The last 3+ years have levied a heavy tax on everyone, leaving few unscathed. As recently as last week, as we bounced around the glitzy halls of the Wynn during HLTH, the visceral pain in people’s eyes as a result of terror attacks in Israel and the conflict that followed was evident. These are the very public situations we know impact people’s health and wellbeing, and day-to-day lives, but they are the tip of the iceberg. The silent struggles that everyone faces – loss, infertility, cancer, mental illness – are often not worn on their sleeves. This is why empathy exists, and why it felt paramount that it held a visible place among our values. Ours is a human business, and because of the level of our focus, we find people at a heavy time in their lives. They have student loans, spouses, partners, kids, mortgages, tuition, and aging parents. And that’s before you factor in life’s curveballs (and let’s be honest, very few of us can hit a homerun off  a curveball like Bryce Harper - Go Phils!). Empathy allows us to give people grace; to give them the benefit of the doubt; to assume that they come to the conversation with good intentions and their heart in the right place. At times, it feels like the world has forgotten how to give grace, or receive it for that matter.

This empathy and grace needs to start inside our walls, with each other, if we’re going to be effective at treating each person we engage with daily in the same way. In a client services business, it’s easy to keep the focus external, hustling week over week to delight the partners that have trusted us with very important work. The pace is fast, the bar is high, and everyone at Aequitas cares deeply about the outcome. But in order to delight everyone else, we need to delight each other.  We need to show up for each other. We need to default to the assumption that the teammate who uncharacteristically missed a deadline is far more likely to have something personal weighing on them that’s affecting their performance, than that they goofed off and forgot. The big challenge is creating empathetic accountability. How do you foster a culture of follow-through and goal attainment while allowing for the messiness of daily life in 2023? I’ll admit, we’re a work in progress, but we are working on it. We, as an organization have been privileged to support team members internally as they dealt with everything from Covid and war, to social justice movements and toxic election cycles. This is not the forum for the myriad of personal circumstances that affect people’s ability to bring their best selves to work, but we have tried mightily to show our team who we are when life has other plans.

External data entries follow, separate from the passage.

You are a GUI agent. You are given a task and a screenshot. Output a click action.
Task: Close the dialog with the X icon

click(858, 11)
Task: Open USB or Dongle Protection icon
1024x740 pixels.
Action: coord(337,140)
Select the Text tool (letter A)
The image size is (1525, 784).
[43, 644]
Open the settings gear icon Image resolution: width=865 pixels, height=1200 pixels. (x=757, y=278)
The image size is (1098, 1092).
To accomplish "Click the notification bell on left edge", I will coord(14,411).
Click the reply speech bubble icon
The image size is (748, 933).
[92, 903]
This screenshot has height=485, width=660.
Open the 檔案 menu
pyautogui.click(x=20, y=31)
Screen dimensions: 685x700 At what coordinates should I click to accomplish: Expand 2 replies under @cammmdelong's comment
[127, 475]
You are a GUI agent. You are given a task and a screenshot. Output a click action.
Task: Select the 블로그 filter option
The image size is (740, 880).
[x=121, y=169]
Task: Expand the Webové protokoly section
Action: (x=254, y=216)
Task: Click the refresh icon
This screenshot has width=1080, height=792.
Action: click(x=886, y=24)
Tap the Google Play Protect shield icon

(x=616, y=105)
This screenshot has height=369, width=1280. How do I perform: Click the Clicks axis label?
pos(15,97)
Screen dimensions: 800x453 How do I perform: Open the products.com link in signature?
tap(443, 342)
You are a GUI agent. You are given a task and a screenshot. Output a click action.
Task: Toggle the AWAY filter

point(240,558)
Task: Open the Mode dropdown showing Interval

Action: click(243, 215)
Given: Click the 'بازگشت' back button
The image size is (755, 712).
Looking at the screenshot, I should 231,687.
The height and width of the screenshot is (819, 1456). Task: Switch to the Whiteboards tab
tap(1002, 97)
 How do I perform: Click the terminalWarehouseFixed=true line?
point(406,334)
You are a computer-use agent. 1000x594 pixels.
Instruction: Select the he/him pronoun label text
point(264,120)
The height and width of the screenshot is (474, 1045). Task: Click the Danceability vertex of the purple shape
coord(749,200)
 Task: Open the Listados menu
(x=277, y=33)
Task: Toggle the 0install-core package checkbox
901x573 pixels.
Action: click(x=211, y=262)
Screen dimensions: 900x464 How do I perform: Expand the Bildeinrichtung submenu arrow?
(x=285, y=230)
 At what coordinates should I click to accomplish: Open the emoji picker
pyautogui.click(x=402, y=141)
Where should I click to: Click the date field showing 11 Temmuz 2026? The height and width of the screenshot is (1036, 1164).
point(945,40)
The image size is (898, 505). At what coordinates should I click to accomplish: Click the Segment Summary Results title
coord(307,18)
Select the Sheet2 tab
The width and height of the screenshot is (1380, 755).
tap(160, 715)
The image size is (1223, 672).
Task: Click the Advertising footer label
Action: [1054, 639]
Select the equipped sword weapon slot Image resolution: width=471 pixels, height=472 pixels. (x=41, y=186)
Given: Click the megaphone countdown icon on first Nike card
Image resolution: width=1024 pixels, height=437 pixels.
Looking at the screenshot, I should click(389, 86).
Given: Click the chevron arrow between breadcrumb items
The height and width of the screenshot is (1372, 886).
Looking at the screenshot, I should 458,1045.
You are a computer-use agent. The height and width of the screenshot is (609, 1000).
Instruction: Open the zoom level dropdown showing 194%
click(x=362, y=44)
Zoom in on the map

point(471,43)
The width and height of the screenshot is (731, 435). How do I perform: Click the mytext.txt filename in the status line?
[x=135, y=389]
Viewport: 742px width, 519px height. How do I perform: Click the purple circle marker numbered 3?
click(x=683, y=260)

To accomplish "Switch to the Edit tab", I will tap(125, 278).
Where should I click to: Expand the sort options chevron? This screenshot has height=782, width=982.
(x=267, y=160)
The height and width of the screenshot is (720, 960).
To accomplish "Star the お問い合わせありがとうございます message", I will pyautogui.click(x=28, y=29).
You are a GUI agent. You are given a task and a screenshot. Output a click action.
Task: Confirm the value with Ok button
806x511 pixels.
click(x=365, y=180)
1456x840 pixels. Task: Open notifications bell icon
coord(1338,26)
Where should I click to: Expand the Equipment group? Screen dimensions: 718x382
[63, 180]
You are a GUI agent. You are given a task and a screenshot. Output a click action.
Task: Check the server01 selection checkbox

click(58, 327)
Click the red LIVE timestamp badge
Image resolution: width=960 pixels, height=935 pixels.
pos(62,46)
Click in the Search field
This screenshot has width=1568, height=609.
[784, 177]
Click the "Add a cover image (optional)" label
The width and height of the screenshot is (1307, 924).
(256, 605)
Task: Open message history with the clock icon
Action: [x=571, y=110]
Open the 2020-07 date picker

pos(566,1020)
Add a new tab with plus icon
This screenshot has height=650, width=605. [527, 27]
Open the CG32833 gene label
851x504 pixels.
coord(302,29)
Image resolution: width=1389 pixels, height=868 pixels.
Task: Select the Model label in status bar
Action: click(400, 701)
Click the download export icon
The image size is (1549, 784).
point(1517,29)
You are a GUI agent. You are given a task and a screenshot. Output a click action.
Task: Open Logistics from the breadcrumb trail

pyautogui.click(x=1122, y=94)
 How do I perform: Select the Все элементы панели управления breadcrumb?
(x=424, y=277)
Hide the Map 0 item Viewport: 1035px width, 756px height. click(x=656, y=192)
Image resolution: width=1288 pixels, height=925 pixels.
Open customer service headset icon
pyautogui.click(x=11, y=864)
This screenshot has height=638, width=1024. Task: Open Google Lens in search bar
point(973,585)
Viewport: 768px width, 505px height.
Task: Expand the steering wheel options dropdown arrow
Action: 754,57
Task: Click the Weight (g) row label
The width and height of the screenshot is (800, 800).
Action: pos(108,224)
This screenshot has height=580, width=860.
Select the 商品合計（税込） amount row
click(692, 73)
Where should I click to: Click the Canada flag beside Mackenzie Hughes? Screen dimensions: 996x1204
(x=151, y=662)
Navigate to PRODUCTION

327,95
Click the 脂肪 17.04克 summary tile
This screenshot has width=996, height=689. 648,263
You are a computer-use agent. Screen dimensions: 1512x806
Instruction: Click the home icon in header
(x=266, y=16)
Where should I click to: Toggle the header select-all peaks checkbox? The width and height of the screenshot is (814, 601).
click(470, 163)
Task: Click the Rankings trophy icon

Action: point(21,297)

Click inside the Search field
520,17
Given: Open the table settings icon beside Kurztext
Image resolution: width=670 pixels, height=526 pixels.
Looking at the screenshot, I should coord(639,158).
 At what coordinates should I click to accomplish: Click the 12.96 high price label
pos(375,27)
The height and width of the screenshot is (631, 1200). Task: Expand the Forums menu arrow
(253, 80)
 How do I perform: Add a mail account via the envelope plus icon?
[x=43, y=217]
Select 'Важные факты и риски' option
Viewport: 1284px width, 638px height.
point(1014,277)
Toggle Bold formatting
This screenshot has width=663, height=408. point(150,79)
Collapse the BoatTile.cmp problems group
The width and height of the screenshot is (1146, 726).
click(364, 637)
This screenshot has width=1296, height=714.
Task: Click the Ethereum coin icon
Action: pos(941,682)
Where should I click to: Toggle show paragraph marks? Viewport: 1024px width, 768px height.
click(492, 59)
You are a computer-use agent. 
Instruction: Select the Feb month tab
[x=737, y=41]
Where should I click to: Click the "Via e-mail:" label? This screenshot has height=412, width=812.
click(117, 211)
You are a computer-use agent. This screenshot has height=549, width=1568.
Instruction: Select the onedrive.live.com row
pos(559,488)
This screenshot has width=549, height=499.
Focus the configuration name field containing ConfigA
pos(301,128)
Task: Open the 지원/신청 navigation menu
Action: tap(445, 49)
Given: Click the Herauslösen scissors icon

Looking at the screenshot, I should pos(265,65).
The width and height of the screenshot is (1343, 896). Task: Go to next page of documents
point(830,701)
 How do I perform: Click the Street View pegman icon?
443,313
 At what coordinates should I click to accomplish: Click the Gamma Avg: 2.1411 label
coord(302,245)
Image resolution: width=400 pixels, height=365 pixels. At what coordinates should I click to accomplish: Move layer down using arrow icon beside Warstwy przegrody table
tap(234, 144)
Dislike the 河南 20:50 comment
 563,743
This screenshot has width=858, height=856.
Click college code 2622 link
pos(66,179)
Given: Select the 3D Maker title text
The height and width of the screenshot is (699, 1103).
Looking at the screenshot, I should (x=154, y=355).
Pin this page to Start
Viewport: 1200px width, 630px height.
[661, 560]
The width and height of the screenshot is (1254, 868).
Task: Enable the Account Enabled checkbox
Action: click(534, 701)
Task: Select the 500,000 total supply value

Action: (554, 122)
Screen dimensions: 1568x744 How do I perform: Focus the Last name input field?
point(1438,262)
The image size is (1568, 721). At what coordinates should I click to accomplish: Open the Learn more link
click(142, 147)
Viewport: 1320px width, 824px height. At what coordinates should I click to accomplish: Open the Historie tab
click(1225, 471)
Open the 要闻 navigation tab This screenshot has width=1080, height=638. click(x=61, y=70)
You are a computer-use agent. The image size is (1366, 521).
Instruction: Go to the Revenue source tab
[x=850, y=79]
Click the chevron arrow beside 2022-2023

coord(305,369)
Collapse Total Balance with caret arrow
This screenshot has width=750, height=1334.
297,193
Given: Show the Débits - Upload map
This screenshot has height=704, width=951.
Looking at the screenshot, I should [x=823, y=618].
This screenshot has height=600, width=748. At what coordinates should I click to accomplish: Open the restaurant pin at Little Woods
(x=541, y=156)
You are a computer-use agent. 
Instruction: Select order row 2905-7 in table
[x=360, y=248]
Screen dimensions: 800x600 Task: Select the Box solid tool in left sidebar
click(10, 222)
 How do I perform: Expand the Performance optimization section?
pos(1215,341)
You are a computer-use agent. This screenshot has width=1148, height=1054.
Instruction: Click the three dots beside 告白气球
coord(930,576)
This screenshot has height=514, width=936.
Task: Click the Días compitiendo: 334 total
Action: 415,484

The stories I could recount for you over the last ten years of life having other plans for the people we engage with run the gamut. If you could dream it up, it has probably happened. Cancer recurrence during the transition period from old company to new opportunity, loss of a relied-upon caregiver for a child rendering in-office work impossible, burnout so significant it was effectively trauma that demanded early retirement. All at the finish line after months and months of work. Earlier on in your search career, it is hard to see outside of yourself when things like this happen.  As time wears on though, you get closer to the humanity of what we’re doing, and your focus on what’s important sharpens. Your perspective shifts, and you start to see that no one is immune from adversity, struggle, disappointment. This realization, and the sum total of our experiences demanded that empathy become a critical pillar of our value system and what we believe in. When you see it in action, it’s a beautiful thing. An elegant counterbalance to whatever required it in the first place. It’s not a business decision, it’s a human decision. It takes patience and practice, and we know we have work to do, but who says that core values can’t be aspirational?